**Goal of the exercise**
Turn every line of the data below into a JSON list of strings, one string per line, and leave out any blank lines.
========================================
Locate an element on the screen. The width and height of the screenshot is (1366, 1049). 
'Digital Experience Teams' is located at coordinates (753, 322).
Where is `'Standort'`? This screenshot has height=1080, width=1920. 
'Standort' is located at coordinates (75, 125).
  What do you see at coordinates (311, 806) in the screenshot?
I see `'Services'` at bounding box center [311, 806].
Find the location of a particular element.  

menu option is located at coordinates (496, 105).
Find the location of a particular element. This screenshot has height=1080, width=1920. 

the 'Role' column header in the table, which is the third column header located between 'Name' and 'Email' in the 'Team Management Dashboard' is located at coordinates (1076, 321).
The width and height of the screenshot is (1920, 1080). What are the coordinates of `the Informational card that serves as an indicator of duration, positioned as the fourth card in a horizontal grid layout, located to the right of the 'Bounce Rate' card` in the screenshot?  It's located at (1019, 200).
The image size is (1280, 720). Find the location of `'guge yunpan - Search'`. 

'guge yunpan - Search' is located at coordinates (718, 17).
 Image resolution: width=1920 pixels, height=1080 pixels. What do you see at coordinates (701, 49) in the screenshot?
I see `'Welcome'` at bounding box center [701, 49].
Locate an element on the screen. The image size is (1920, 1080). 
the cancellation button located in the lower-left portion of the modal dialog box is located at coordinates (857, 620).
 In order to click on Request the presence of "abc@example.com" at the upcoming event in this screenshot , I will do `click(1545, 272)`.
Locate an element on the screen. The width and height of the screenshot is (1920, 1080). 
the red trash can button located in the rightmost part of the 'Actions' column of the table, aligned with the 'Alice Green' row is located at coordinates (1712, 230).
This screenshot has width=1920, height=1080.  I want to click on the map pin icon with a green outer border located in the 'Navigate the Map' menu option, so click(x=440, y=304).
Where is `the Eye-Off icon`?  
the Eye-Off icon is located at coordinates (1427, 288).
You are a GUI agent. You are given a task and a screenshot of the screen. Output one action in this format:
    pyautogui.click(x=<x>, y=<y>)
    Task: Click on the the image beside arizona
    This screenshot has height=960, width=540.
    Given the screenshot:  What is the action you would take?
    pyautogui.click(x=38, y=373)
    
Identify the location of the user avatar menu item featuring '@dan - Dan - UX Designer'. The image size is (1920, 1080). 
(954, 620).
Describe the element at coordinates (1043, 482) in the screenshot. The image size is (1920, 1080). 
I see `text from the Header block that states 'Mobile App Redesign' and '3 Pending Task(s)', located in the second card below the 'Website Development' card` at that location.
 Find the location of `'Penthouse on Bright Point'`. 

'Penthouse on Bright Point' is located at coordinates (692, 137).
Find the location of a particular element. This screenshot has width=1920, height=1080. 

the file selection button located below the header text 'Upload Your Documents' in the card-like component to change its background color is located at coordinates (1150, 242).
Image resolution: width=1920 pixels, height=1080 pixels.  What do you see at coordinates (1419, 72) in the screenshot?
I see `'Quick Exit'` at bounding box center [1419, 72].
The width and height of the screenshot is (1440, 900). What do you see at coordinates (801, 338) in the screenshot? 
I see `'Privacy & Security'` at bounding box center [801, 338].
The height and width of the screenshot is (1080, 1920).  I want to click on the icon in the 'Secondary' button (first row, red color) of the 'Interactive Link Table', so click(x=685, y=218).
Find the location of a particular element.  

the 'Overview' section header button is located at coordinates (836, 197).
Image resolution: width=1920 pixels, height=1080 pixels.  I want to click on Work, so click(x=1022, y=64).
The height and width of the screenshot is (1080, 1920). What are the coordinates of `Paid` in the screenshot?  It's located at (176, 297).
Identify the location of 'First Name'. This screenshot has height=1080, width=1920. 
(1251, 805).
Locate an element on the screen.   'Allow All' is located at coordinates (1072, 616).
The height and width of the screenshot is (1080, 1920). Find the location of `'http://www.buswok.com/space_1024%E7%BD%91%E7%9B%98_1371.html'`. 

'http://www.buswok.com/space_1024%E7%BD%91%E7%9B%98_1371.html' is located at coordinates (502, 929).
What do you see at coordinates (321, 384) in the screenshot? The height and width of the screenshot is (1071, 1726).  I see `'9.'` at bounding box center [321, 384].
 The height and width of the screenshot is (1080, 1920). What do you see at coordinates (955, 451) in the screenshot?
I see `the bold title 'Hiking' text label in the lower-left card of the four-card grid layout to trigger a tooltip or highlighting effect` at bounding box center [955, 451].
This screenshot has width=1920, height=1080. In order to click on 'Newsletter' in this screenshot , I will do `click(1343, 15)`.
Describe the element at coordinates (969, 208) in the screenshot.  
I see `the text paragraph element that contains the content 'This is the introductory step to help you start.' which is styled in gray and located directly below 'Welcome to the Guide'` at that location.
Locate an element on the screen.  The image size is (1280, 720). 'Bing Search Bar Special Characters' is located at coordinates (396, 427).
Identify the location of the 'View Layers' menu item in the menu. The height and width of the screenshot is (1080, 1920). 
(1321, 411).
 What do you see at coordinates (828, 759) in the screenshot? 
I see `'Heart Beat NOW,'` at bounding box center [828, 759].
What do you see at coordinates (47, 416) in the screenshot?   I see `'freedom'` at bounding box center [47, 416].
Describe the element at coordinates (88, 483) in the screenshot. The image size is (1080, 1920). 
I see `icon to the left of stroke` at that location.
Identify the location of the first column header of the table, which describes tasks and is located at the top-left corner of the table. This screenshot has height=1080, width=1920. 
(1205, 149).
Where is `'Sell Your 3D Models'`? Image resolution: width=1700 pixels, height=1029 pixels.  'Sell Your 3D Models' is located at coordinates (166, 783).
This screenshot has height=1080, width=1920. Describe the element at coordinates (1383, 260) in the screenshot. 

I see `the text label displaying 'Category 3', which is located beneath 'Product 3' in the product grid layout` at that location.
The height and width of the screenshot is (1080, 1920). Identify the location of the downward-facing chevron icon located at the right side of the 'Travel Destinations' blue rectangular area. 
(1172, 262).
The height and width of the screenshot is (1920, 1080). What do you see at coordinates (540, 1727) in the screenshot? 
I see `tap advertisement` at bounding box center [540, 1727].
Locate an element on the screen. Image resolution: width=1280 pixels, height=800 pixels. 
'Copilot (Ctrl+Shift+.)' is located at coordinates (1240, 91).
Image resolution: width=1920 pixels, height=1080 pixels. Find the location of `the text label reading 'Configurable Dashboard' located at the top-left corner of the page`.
========================================
**Answer to the exercise**
[
  "Locate an element on the screen. The width and height of the screenshot is (1366, 1049). ",
  "'Digital Experience Teams' is located at coordinates (753, 322).",
  "Where is `'Standort'`? This screenshot has height=1080, width=1920. ",
  "'Standort' is located at coordinates (75, 125).",
  "  What do you see at coordinates (311, 806) in the screenshot?",
  "I see `'Services'` at bounding box center [311, 806].",
  "Find the location of a particular element.  ",
  "menu option is located at coordinates (496, 105).",
  "Find the location of a particular element. This screenshot has height=1080, width=1920. ",
  "the 'Role' column header in the table, which is the third column header located between 'Name' and 'Email' in the 'Team Management Dashboard' is located at coordinates (1076, 321).",
  "The width and height of the screenshot is (1920, 1080). What are the coordinates of `the Informational card that serves as an indicator of duration, positioned as the fourth card in a horizontal grid layout, located to the right of the 'Bounce Rate' card` in the screenshot?  It's located at (1019, 200).",
  "The image size is (1280, 720). Find the location of `'guge yunpan - Search'`. ",
  "'guge yunpan - Search' is located at coordinates (718, 17).",
  " Image resolution: width=1920 pixels, height=1080 pixels. What do you see at coordinates (701, 49) in the screenshot?",
  "I see `'Welcome'` at bounding box center [701, 49].",
  "Locate an element on the screen. The image size is (1920, 1080). ",
  "the cancellation button located in the lower-left portion of the modal dialog box is located at coordinates (857, 620).",
  " In order to click on Request the presence of \"abc@example.com\" at the upcoming event in this screenshot , I will do `click(1545, 272)`.",
  "Locate an element on the screen. The width and height of the screenshot is (1920, 1080). ",
  "the red trash can button located in the rightmost part of the 'Actions' column of the table, aligned with the 'Alice Green' row is located at coordinates (1712, 230).",
  "This screenshot has width=1920, height=1080.  I want to click on the map pin icon with a green outer border located in the 'Navigate the Map' menu option, so click(x=440, y=304).",
  "Where is `the Eye-Off icon`?  ",
  "the Eye-Off icon is located at coordinates (1427, 288).",
  "You are a GUI agent. You are given a task and a screenshot of the screen. Output one action in this format:",
  "    pyautogui.click(x=<x>, y=<y>)",
  "    Task: Click on the the image beside arizona",
  "    This screenshot has height=960, width=540.",
  "    Given the screenshot:  What is the action you would take?",
  "    pyautogui.click(x=38, y=373)",
  "Identify the location of the user avatar menu item featuring '@dan - Dan - UX Designer'. The image size is (1920, 1080). ",
  "(954, 620).",
  "Describe the element at coordinates (1043, 482) in the screenshot. The image size is (1920, 1080). ",
  "I see `text from the Header block that states 'Mobile App Redesign' and '3 Pending Task(s)', located in the second card below the 'Website Development' card` at that location.",
  " Find the location of `'Penthouse on Bright Point'`. ",
  "'Penthouse on Bright Point' is located at coordinates (692, 137).",
  "Find the location of a particular element. This screenshot has width=1920, height=1080. ",
  "the file selection button located below the header text 'Upload Your Documents' in the card-like component to change its background color is located at coordinates (1150, 242).",
  "Image resolution: width=1920 pixels, height=1080 pixels.  What do you see at coordinates (1419, 72) in the screenshot?",
  "I see `'Quick Exit'` at bounding box center [1419, 72].",
  "The width and height of the screenshot is (1440, 900). What do you see at coordinates (801, 338) in the screenshot? ",
  "I see `'Privacy & Security'` at bounding box center [801, 338].",
  "The height and width of the screenshot is (1080, 1920).  I want to click on the icon in the 'Secondary' button (first row, red color) of the 'Interactive Link Table', so click(x=685, y=218).",
  "Find the location of a particular element.  ",
  "the 'Overview' section header button is located at coordinates (836, 197).",
  "Image resolution: width=1920 pixels, height=1080 pixels.  I want to click on Work, so click(x=1022, y=64).",
  "The height and width of the screenshot is (1080, 1920). What are the coordinates of `Paid` in the screenshot?  It's located at (176, 297).",
  "Identify the location of 'First Name'. This screenshot has height=1080, width=1920. ",
  "(1251, 805).",
  "Locate an element on the screen.   'Allow All' is located at coordinates (1072, 616).",
  "The height and width of the screenshot is (1080, 1920). Find the location of `'http://www.buswok.com/space_1024%E7%BD%91%E7%9B%98_1371.html'`. ",
  "'http://www.buswok.com/space_1024%E7%BD%91%E7%9B%98_1371.html' is located at coordinates (502, 929).",
  "What do you see at coordinates (321, 384) in the screenshot? The height and width of the screenshot is (1071, 1726).  I see `'9.'` at bounding box center [321, 384].",
  " The height and width of the screenshot is (1080, 1920). What do you see at coordinates (955, 451) in the screenshot?",
  "I see `the bold title 'Hiking' text label in the lower-left card of the four-card grid layout to trigger a tooltip or highlighting effect` at bounding box center [955, 451].",
  "This screenshot has width=1920, height=1080. In order to click on 'Newsletter' in this screenshot , I will do `click(1343, 15)`.",
  "Describe the element at coordinates (969, 208) in the screenshot.  ",
  "I see `the text paragraph element that contains the content 'This is the introductory step to help you start.' which is styled in gray and located directly below 'Welcome to the Guide'` at that location.",
  "Locate an element on the screen.  The image size is (1280, 720). 'Bing Search Bar Special Characters' is located at coordinates (396, 427).",
  "Identify the location of the 'View Layers' menu item in the menu. The height and width of the screenshot is (1080, 1920). ",
  "(1321, 411).",
  " What do you see at coordinates (828, 759) in the screenshot? ",
  "I see `'Heart Beat NOW,'` at bounding box center [828, 759].",
  "What do you see at coordinates (47, 416) in the screenshot?   I see `'freedom'` at bounding box center [47, 416].",
  "Describe the element at coordinates (88, 483) in the screenshot. The image size is (1080, 1920). ",
  "I see `icon to the left of stroke` at that location.",
  "Identify the location of the first column header of the table, which describes tasks and is located at the top-left corner of the table. This screenshot has height=1080, width=1920. ",
  "(1205, 149).",
  "Where is `'Sell Your 3D Models'`? Image resolution: width=1700 pixels, height=1029 pixels.  'Sell Your 3D Models' is located at coordinates (166, 783).",
  "This screenshot has height=1080, width=1920. Describe the element at coordinates (1383, 260) in the screenshot. ",
  "I see `the text label displaying 'Category 3', which is located beneath 'Product 3' in the product grid layout` at that location.",
  "The height and width of the screenshot is (1080, 1920). Identify the location of the downward-facing chevron icon located at the right side of the 'Travel Destinations' blue rectangular area. ",
  "(1172, 262).",
  "The height and width of the screenshot is (1920, 1080). What do you see at coordinates (540, 1727) in the screenshot? ",
  "I see `tap advertisement` at bounding box center [540, 1727].",
  "Locate an element on the screen. Image resolution: width=1280 pixels, height=800 pixels. ",
  "'Copilot (Ctrl+Shift+.)' is located at coordinates (1240, 91).",
  "Image resolution: width=1920 pixels, height=1080 pixels. Find the location of `the text label reading 'Configurable Dashboard' located at the top-left corner of the page`."
]